Start with the basics: job title or role, company size (for B2B), industry, and location. Then go deeper. What does this person’s typical day look like? What are the biggest problems they face that your product or service could solve? What have they already tried, and why did it fall short?

Add the emotional layer: what do they worry about? What would make them feel like a success? What do they read, watch, or listen to? What makes them trust a supplier? These details inform the tone and content of your marketing far more than age or gender ever will.

Give the persona a name and, if it helps your team, a stock photo. This sounds trivial but it makes the persona feel like a real person rather than an abstract spreadsheet row. When you’re writing a blog post or email, asking “would Sarah find this useful?” is a surprisingly effective quality filter.

How to gather the information

The best source is your existing clients. Interview five to ten of your best customers — the ones you’d clone if you could. Ask them what prompted them to look for a solution, what they considered before choosing you, and what outcome they were hoping for. Record the calls and note the exact words they use; those phrases are gold for your copywriting.

Supplement interviews with data from Google Analytics (demographics and interests reports), your CRM, and social media analytics. Look for patterns: which industry sectors, locations, or job titles convert best? Which pages do your highest-value customers visit before getting in touch?

Third-party research, industry reports, and competitor reviews on sites like Trustpilot or Google can fill in gaps, particularly if you’re entering a new market or targeting a segment you haven’t served much before.

Using personas in practice

Once your persona is documented, use it as a reference whenever you create content, write a web page, or plan a campaign. At Xpose, based in Norwich, we use personas when advising clients on website strategy — they shape everything from navigation labels to the language used in calls to action.
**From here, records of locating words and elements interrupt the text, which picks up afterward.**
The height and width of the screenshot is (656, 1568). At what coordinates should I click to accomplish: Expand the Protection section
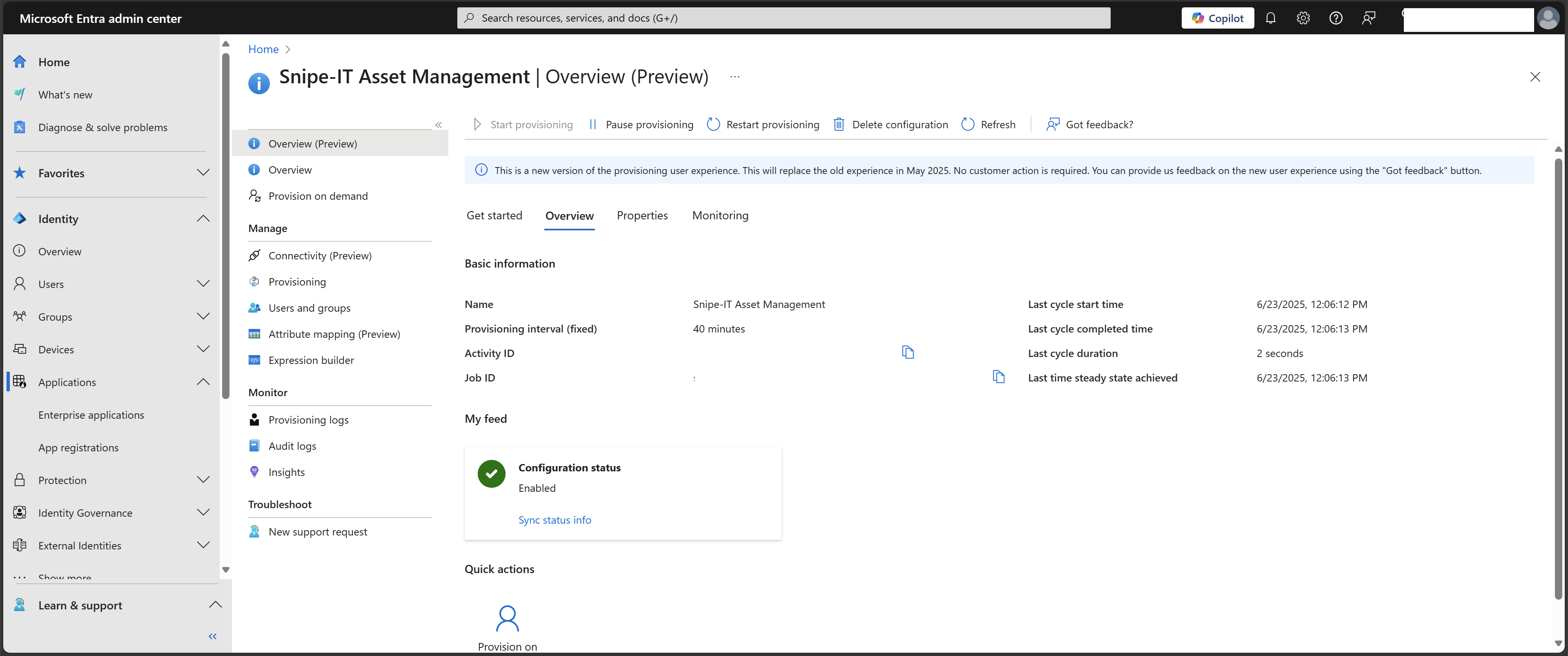pos(203,480)
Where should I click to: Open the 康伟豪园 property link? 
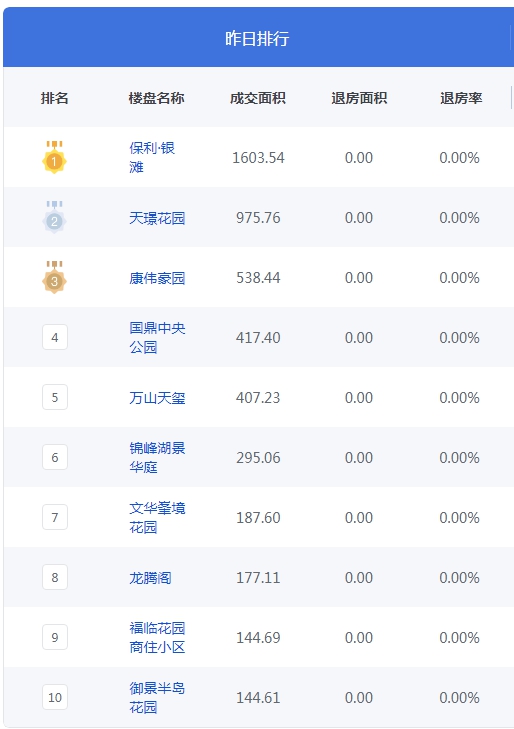(157, 278)

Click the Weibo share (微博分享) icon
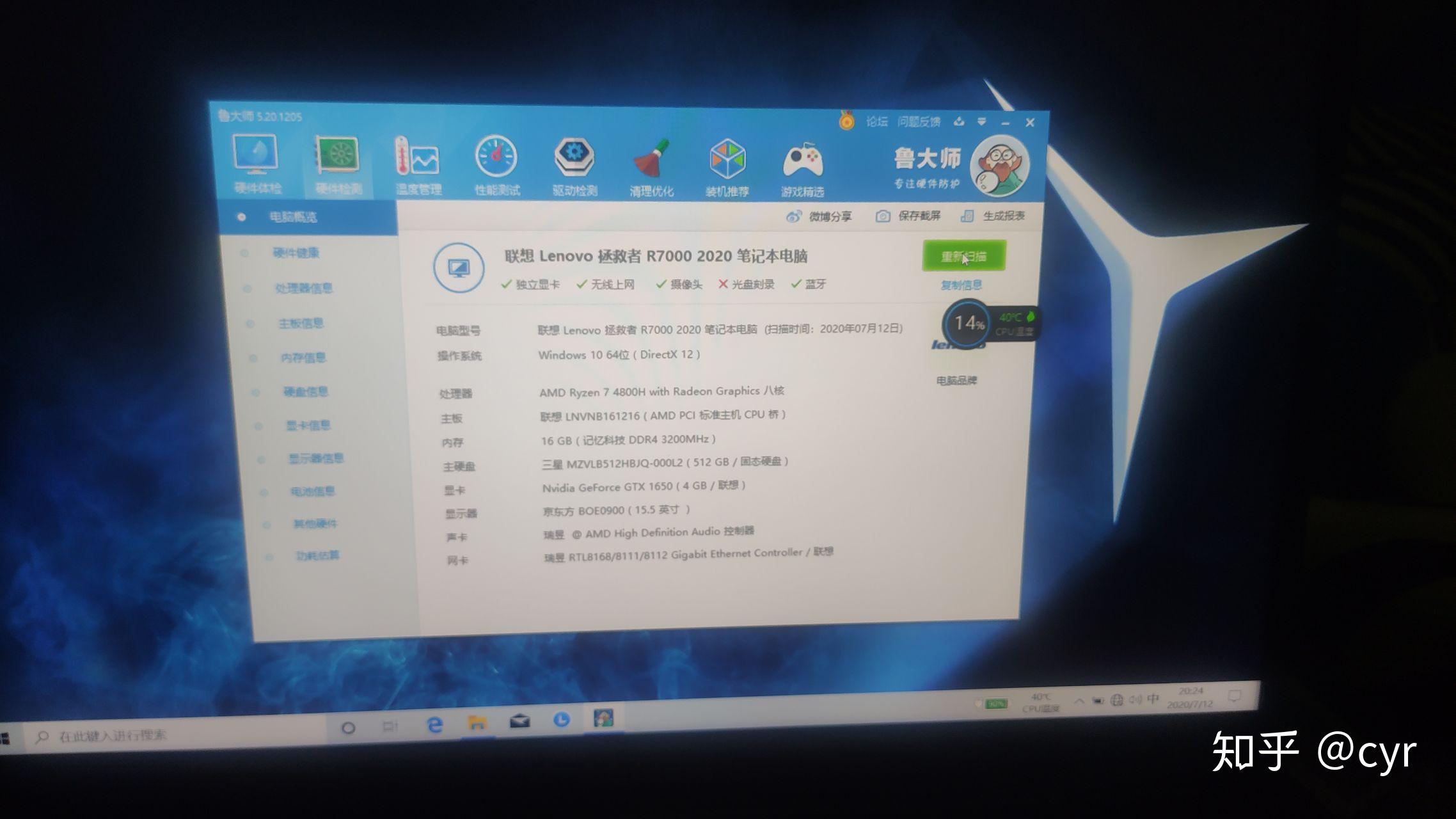tap(794, 216)
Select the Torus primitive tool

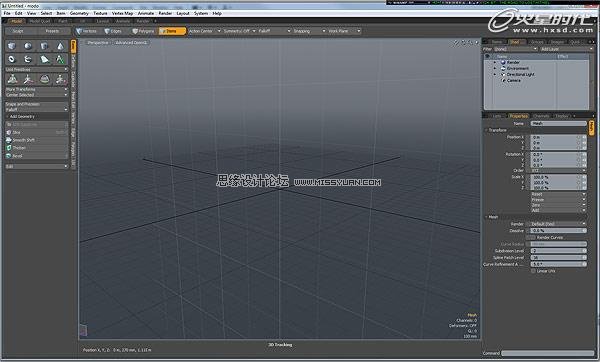[12, 59]
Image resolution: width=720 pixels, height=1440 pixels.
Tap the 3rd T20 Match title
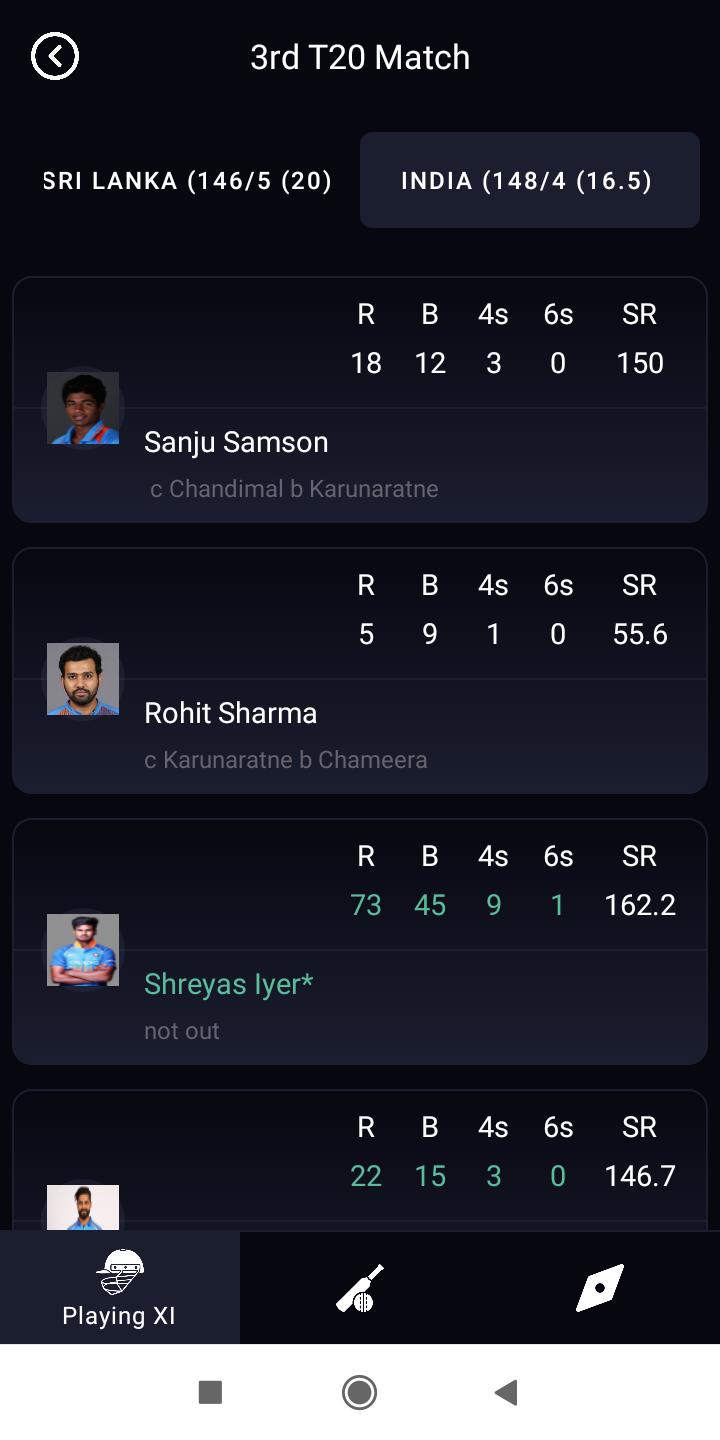(360, 57)
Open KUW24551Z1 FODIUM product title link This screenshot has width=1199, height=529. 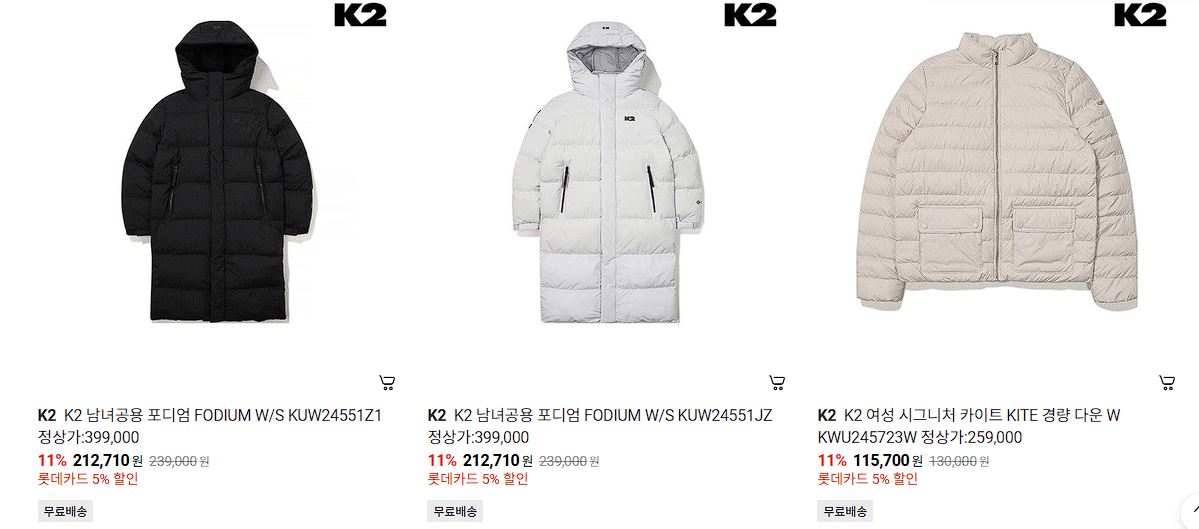coord(223,415)
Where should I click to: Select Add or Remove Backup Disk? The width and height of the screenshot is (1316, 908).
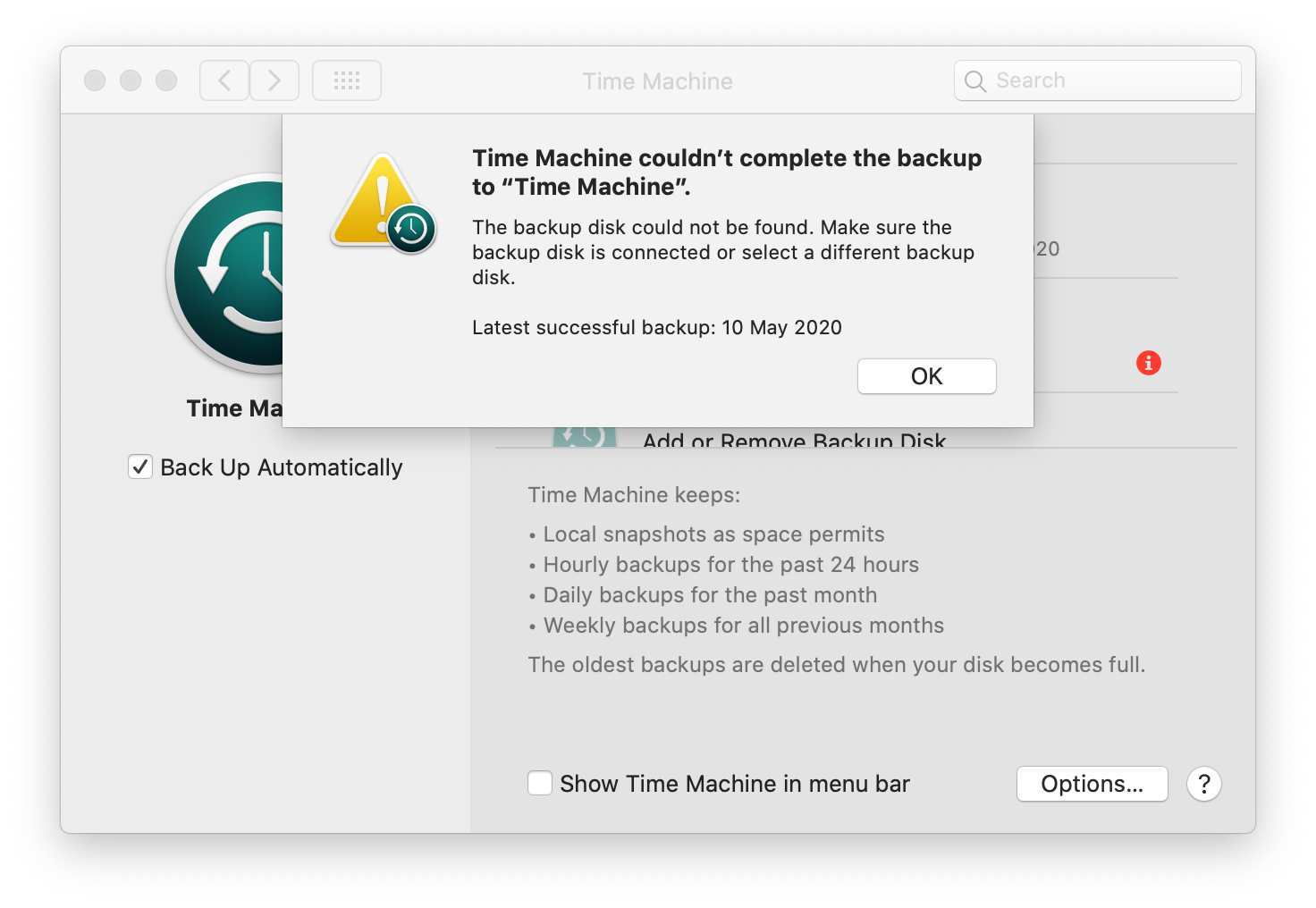(x=794, y=439)
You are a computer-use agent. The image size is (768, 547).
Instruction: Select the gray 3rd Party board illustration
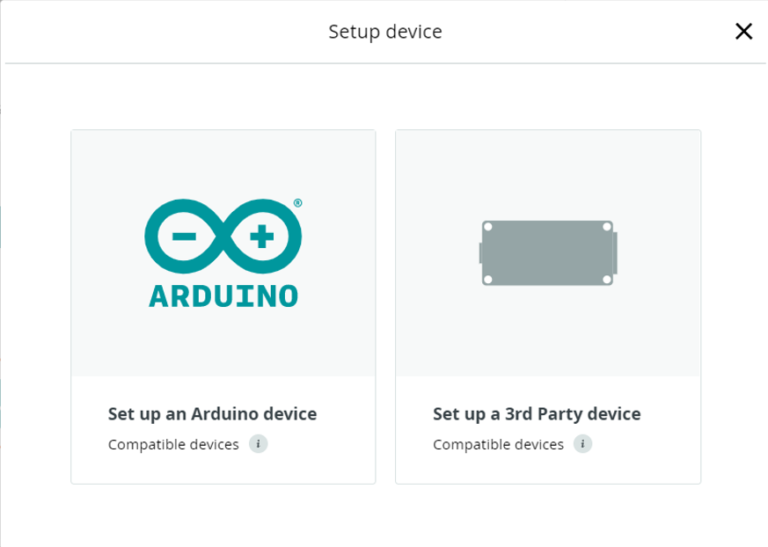(x=548, y=252)
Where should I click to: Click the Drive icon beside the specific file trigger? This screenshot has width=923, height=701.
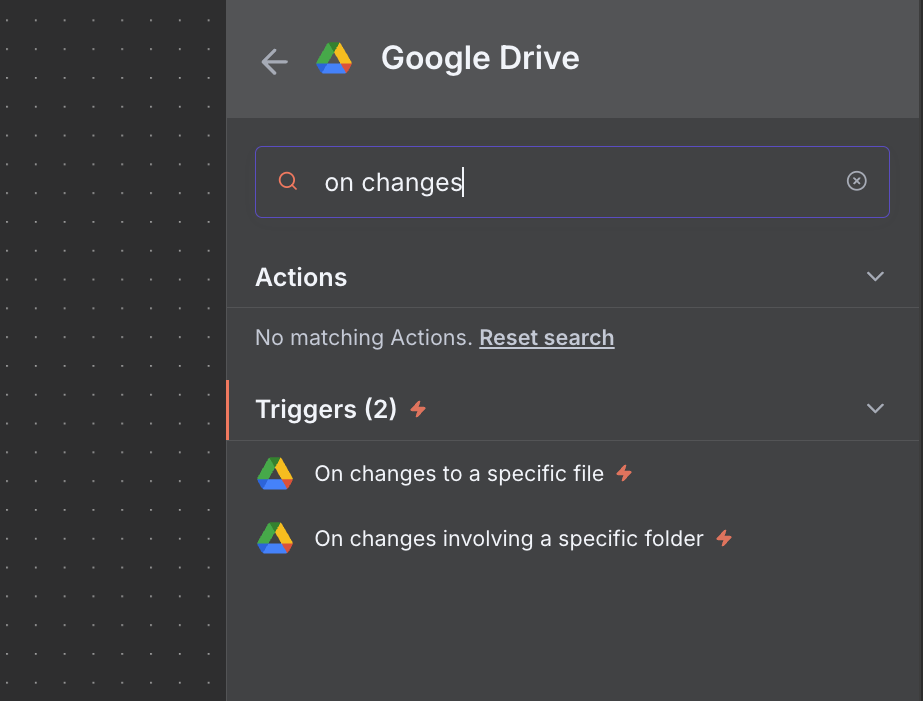[x=275, y=474]
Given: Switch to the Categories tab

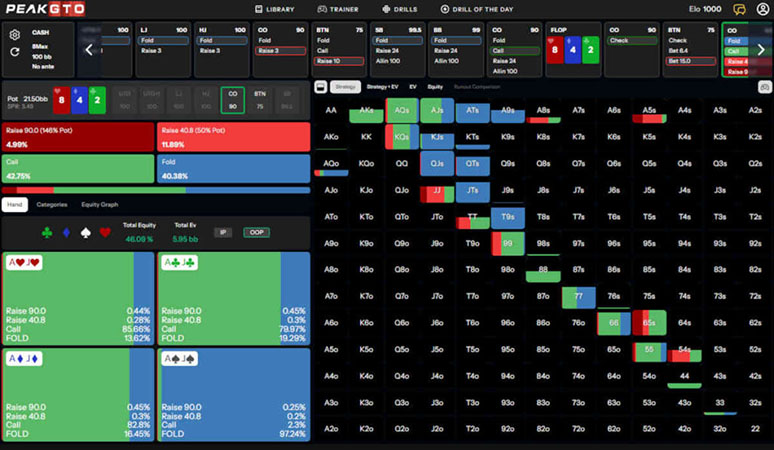Looking at the screenshot, I should point(52,204).
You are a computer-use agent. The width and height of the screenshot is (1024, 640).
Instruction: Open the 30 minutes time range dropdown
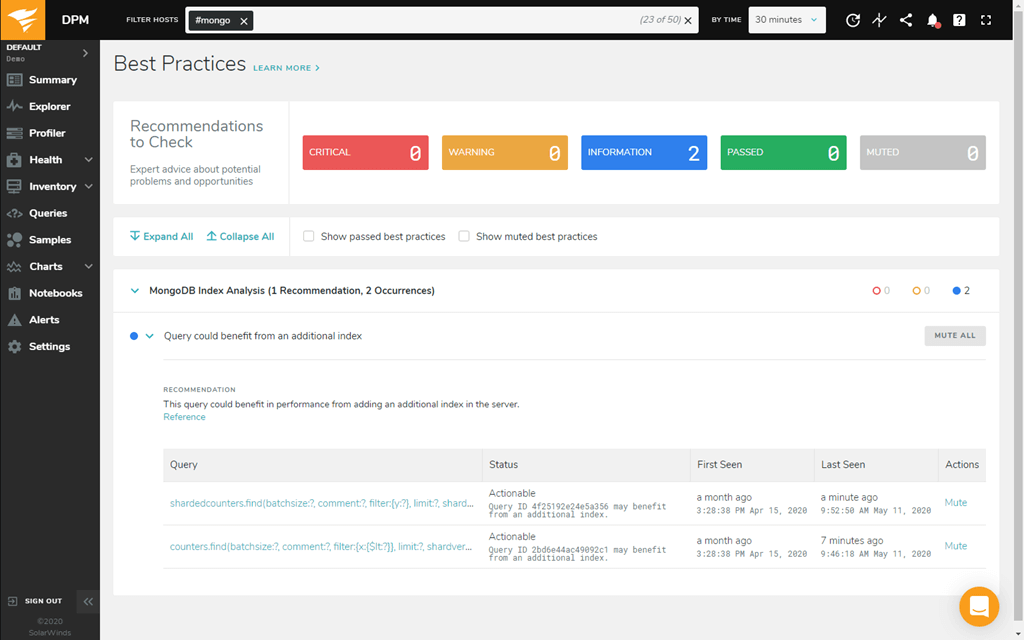pyautogui.click(x=786, y=19)
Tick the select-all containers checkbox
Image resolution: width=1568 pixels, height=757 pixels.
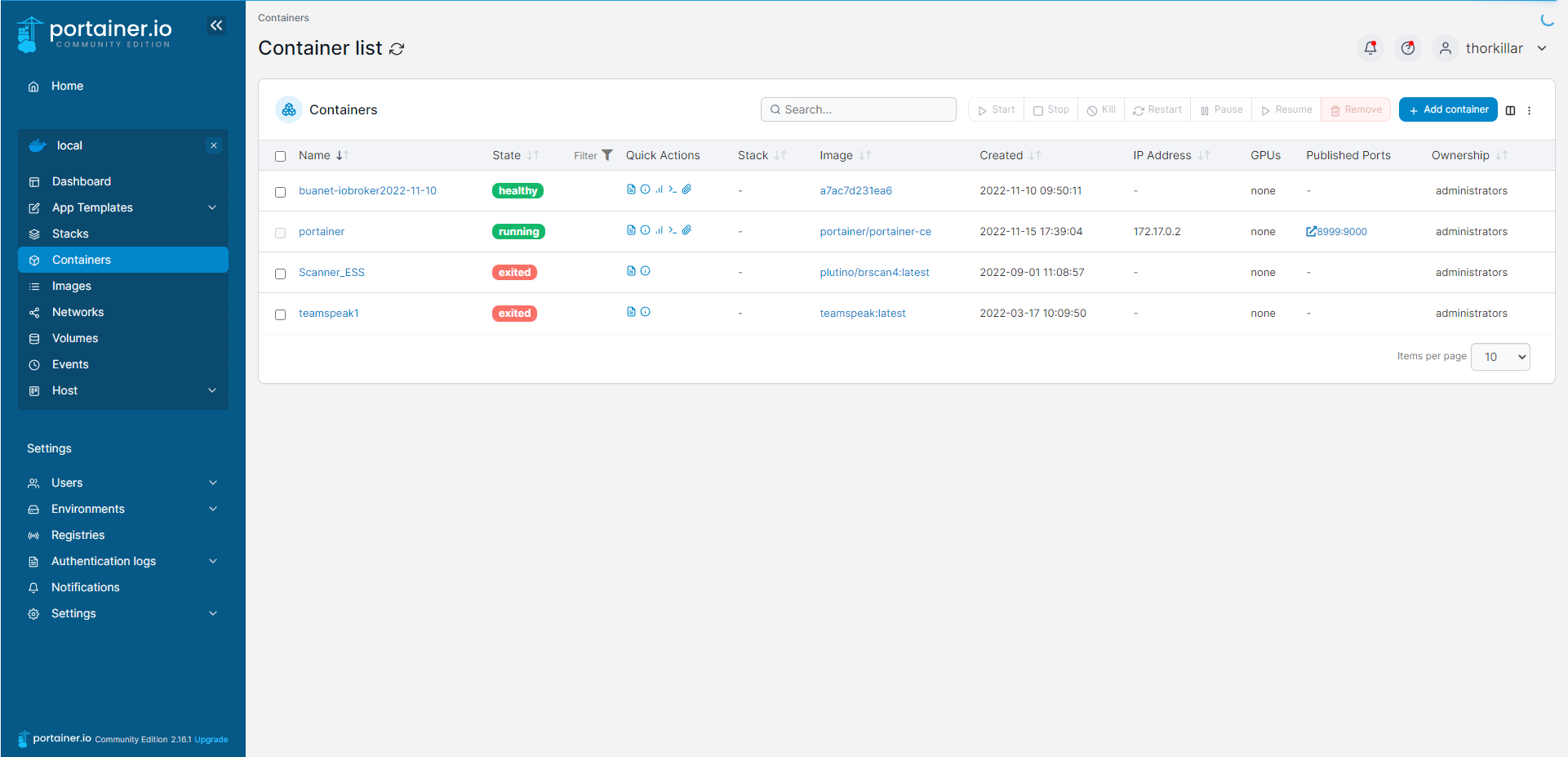(280, 156)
Review and update your personas at least once a year. Markets change, customer priorities shift, and a persona built on data from three years ago may no longer reflect who is actually buying from you.

FAQs

Common questions.

How many buyer personas should a small business have?
Most small businesses need one to three personas. Start with one — your best, most profitable type of customer — and add others only when they represent meaningfully different audiences with different needs and motivations.
Are buyer personas the same as target market segments?
Related but not identical. A target market segment is a group defined by shared characteristics (e.g. SMEs in the food sector). A persona is a richer, more human portrait of one individual within that segment, including their psychology and behaviour.
What if I have no existing customers to interview?
Talk to people in your network who fit the profile of your ideal customer. Look at reviews of competitors to understand what buyers in your market value and complain about. Research relevant online communities — LinkedIn groups, Reddit threads, industry forums — and note the recurring questions and frustrations.